Mit seiner provokant gemächlichen Erzählweise gelingt es Regisseur Marc Foster jegliche Klischees zu umschiffen und regelmäßig Anlauf für Hiebe in die Magenkuhle zu nehmen. Mag die Fortführung des Plots stellenweise auch noch so konstruiert sein, die Emotionen erreichen den Zuschauer – die animalische, unpersönliche, in ihrer Inszenierung sehr mutige, Sexszene zwischen Halle Berry und Billy Bob Thornton ist da nur die Spitze des Eisbergs. Foster fährt einen Schicksalsschlag nach dem anderen auf, lässt seinen Figuren keine ruhige Minute und überzeugt mit seinem schwer depressiven Grundton. Die Erwartungen des Publikums werden, besonders zum Schluss, enttäuscht und deswegen ist „Monster’s Ball“ so unkonventionell. Er geht nicht den einfachsten Weg, sondern müht sich den Zuschauer nach den End Credits das Ganze nochmal zu rekapitulieren zu lassen. Der eigentlich erwartete Konflikt zwischen Hank und Leticia findet nicht statt.

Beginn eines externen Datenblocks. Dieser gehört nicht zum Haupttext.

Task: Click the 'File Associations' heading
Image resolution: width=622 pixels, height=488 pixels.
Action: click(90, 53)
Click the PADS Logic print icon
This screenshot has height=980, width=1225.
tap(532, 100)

Halle Berrys Rollenwahl ist natürlich berechnend. Dass sie dafür den Oscar bekam, ist kaum verwunderlich. Zwischen eher körperbetonten Rollen in „X-Men“, „Swordfish“ und „Die Another Day“ ist diese Tränendrüsenrolle natürlich ein gefundenes Fressen für die Jury gewesen. Noch dazu, weil seinerzeit Stimmen laut wurden, dass noch nie eine weibliche Schwarze diesen Preis gewonnen hatte. Nichtsdestotrotz spielt sie überraschend abgeklärt und präsentiert ihren durch immer neue Hiobsbotschaften erschütterten Charakter mit Hingabe. Billy Bob Thornton steht dem in nichts nach, hat mit dem introvertierten, seelischen Krüppel Hank jedoch auch die leichtere Aufgabe.
Fazit:
Marc Foster trägt die Schicksale natürlich etwas dick auf, aber anders ist das Erreichen des Publikums heute nur noch schwer möglich – der konstruierte Plot sei da als weiteres Zugeständnis genannt. Während die Todessstrafe nur am Rande angerissen wird, beschäftigt sich „Monster’s Ball“ ausführlich mit den beiden ständig Rückschläge hinnehmenden, sich entwickelnden Hauptfiguren und ihrer Beziehung zueinander. Der Zuschauer sieht angesichts des ständig präsenten Pessimismus kaum noch Sonne und bekommt einen der wohl erschütterndsten Dramen der letzten Jahre geboten. Böser geht’s kaum noch.